TASK GOAL: Format every line of the entries below as a JSON list of strings, with one string per line and blank lines omitted.

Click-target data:
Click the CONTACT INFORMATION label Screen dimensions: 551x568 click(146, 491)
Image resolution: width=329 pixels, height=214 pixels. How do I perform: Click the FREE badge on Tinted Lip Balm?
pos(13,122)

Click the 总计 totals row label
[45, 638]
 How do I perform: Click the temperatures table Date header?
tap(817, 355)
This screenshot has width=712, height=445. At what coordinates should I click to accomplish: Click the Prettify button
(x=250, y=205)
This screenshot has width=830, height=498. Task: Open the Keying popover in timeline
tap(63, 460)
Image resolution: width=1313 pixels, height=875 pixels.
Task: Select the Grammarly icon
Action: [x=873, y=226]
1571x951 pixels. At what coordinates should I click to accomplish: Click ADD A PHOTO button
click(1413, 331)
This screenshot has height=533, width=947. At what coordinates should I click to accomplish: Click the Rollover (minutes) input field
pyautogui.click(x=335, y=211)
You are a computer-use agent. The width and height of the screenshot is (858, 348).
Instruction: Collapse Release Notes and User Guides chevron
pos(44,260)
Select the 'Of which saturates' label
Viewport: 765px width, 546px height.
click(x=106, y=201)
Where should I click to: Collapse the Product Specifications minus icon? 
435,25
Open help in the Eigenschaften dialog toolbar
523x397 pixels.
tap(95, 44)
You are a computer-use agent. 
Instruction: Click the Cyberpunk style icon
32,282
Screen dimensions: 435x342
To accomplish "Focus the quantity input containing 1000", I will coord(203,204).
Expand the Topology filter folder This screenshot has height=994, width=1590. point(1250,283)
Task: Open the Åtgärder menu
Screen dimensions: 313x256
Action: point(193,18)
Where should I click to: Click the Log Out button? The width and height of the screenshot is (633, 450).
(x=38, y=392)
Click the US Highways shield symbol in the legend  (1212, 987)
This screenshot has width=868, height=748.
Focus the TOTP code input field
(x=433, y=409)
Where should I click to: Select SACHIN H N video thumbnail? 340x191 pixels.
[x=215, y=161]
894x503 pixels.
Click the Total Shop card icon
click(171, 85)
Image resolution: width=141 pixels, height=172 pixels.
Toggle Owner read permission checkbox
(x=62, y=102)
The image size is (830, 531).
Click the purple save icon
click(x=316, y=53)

WRITTEN SOLUTION:
[
  "Click the CONTACT INFORMATION label Screen dimensions: 551x568 click(146, 491)",
  "Image resolution: width=329 pixels, height=214 pixels. How do I perform: Click the FREE badge on Tinted Lip Balm?",
  "pos(13,122)",
  "Click the 总计 totals row label",
  "[45, 638]",
  " How do I perform: Click the temperatures table Date header?",
  "tap(817, 355)",
  "This screenshot has width=712, height=445. At what coordinates should I click to accomplish: Click the Prettify button",
  "(x=250, y=205)",
  "This screenshot has width=830, height=498. Task: Open the Keying popover in timeline",
  "tap(63, 460)",
  "Image resolution: width=1313 pixels, height=875 pixels.",
  "Task: Select the Grammarly icon",
  "Action: [x=873, y=226]",
  "1571x951 pixels. At what coordinates should I click to accomplish: Click ADD A PHOTO button",
  "click(1413, 331)",
  "This screenshot has height=533, width=947. At what coordinates should I click to accomplish: Click the Rollover (minutes) input field",
  "pyautogui.click(x=335, y=211)",
  "You are a computer-use agent. The width and height of the screenshot is (858, 348).",
  "Instruction: Collapse Release Notes and User Guides chevron",
  "pos(44,260)",
  "Select the 'Of which saturates' label",
  "Viewport: 765px width, 546px height.",
  "click(x=106, y=201)",
  "Where should I click to: Collapse the Product Specifications minus icon? ",
  "435,25",
  "Open help in the Eigenschaften dialog toolbar",
  "523x397 pixels.",
  "tap(95, 44)",
  "You are a computer-use agent. ",
  "Instruction: Click the Cyberpunk style icon",
  "32,282",
  "Screen dimensions: 435x342",
  "To accomplish \"Focus the quantity input containing 1000\", I will coord(203,204).",
  "Expand the Topology filter folder This screenshot has height=994, width=1590. point(1250,283)",
  "Task: Open the Åtgärder menu",
  "Screen dimensions: 313x256",
  "Action: point(193,18)",
  "Where should I click to: Click the Log Out button? The width and height of the screenshot is (633, 450).",
  "(x=38, y=392)",
  "Click the US Highways shield symbol in the legend  (1212, 987)",
  "This screenshot has width=868, height=748.",
  "Focus the TOTP code input field",
  "(x=433, y=409)",
  "Where should I click to: Select SACHIN H N video thumbnail? 340x191 pixels.",
  "[x=215, y=161]",
  "894x503 pixels.",
  "Click the Total Shop card icon",
  "click(171, 85)",
  "Image resolution: width=141 pixels, height=172 pixels.",
  "Toggle Owner read permission checkbox",
  "(x=62, y=102)",
  "The image size is (830, 531).",
  "Click the purple save icon",
  "click(x=316, y=53)"
]